I think this issue doesn't have to be correlated to "% of women in STEM
majors". I think that by tackling this as simple the numbers problem you're
only making it worse.

Maybe it's not so much Bitcoin attracting certain early adopters, rather USA
having a peculiar supply of early adopters (for many things) that also happen
to clash with USA's supply of women? This way you can't win, Bitcoin or no
Bitcoin.

------
moron4hire
I've had some experience with managing tech meetups, and the inevitable
occurrence of creepers making the attending women uncomfortable. The correct
solution is for the people running the event to be paying attention to the
behavior of the attendees and kick people out who are being disrespectful. And
to do it noisily. It needs to be made an example of.

Unfortunately, these guys creep out other guys, too, so it's often the case
that you see nothing happen because nobody wants to deal with the 'tard.
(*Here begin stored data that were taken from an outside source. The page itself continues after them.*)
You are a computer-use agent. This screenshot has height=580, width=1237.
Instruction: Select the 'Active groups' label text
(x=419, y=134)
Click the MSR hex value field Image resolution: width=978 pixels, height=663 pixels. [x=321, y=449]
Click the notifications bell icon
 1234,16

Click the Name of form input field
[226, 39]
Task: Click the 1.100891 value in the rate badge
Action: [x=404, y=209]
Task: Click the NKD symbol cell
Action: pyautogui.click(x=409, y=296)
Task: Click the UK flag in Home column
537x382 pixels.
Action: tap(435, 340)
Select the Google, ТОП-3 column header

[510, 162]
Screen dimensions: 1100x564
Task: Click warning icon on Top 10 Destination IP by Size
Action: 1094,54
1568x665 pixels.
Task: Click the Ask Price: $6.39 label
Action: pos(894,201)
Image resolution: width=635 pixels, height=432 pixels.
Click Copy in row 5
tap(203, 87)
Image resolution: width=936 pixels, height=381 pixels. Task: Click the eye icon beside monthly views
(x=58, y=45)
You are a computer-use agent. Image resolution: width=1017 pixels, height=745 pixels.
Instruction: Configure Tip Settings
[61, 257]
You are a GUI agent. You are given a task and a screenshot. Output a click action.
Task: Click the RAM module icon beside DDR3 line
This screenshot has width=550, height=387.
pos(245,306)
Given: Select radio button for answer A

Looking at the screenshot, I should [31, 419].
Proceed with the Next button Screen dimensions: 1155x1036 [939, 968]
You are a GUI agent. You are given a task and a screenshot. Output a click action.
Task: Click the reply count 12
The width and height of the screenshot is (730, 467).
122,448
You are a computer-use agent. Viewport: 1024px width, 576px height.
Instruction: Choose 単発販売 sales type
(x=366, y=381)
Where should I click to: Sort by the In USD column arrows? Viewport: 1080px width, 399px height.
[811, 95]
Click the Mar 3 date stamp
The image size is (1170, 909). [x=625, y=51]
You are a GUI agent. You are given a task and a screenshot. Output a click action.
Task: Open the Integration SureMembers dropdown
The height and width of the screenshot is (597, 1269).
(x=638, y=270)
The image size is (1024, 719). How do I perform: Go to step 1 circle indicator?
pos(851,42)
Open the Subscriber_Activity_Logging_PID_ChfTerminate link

But it's no excuse. Pull up your big boy pants and give the asshole the boot.

------
ljf
Amazing to see this story so swiftly knocked from the front page. Sad
reflection on our industry.

------
ghc
If nobody bothers to challenge or set boundaries with cretins like this, how
will the situation ever change? I don't think this is a situation where you'd
have to fear for your safety for showing a little bit of a spine. It's not as
if people who are socially retarded enough to think that behavior is okay will
change without negative repercussions for their actions.

------
pera
I am really sorry about your experience.

Last year my girlfriend wanted to go to a Bitcoin Meetup in Buenos Aires.
Nothing like that happened in that occasion, but it was really boring imo...
though it was interesting to see how many "bitcoiners" are mostly clueless
about how Bitcoin actually works

btw I would change the title to "This is What it’s Like to Be a Woman."

------
Groxx
I can never tell how to interpret stories like this.

They met assholes. Assholes are everywhere. They're guaranteed continue to
_be_ assholes until their targets stop them / make others aware that they are
assholes.

Slap them (it's loud, shocking, and non-damaging). Make a scene. It's not
acceptable behavior, regardless of gender or location.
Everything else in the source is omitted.